Using Continued fractions and having a batting average of .3085443, guess how many at-bats the player had.
Any tips or solutions so I can solve this problem? Currently I am reading about continued fractions, but I don't see the correct approach to this problem.
One of the essential facts about continued fractions is that their convergents give the best possible rational approximations to irrational numbers; also, the best possible approximations with small denominators to a rational number with a large denominator. The very best approximations are found by truncating the continued fraction just before a particularly large partial quotient.

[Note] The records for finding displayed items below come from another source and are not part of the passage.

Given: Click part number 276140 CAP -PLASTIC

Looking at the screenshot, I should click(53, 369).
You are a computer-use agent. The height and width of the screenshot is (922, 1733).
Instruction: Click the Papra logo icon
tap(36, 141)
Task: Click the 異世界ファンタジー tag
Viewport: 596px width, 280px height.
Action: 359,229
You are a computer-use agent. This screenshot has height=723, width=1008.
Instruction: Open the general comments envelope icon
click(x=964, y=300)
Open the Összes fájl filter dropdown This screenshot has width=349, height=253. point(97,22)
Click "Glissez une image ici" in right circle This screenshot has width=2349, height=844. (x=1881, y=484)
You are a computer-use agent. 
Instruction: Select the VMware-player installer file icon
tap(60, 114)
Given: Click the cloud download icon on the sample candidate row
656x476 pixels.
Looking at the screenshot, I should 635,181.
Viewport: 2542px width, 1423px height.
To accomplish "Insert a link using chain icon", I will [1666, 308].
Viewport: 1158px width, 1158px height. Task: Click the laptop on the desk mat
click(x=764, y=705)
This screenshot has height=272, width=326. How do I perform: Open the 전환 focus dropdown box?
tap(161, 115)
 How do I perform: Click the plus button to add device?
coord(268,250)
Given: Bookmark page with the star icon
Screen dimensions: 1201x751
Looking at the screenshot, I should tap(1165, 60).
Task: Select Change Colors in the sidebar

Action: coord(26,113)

So, the batting average is $$0.3085443=\frac{3085443}{10000000}\ .$$ If we take this literally, the player will have had $3085443$ successes from $10000000$ times at bat (or perhaps even $6170886$ from $20000000$, etc). This doesn't seem likely. So we assume that the number of times at bat was actually smaller, and the given decimal is a rounded number. We use continued fractions to work out the details. We can calculate $$0.3085443=\frac1{3+\displaystyle\frac1{4+\displaystyle\frac1{6+\displaystyle\frac1{1+\displaystyle\frac1{2+\displaystyle\frac1{1+\displaystyle\frac1{1+\displaystyle\frac1{658+\cdots}}}}}}}}$$ The first convergent is $\frac13$, meaning one success from three times at bat. This is clearly not right as the average would have been rounded to $0.3333333$ not $0.3085443$. The next convergent is $$\frac1{3+\displaystyle\frac1{4}}=\frac4{13}=0.3076923\cdots$$ which is wrong for the same reason. Keep trying until you find one that works. I haven't gone any further but my guess would be that the answer is $$\frac1{3+\displaystyle\frac1{4+\displaystyle\frac1{6+\displaystyle\frac1{1+\displaystyle\frac1{2+\displaystyle\frac1{1+\displaystyle\frac1{1}}}}}}}$$ found by truncating the continued fraction just before a particularly large partial quotient.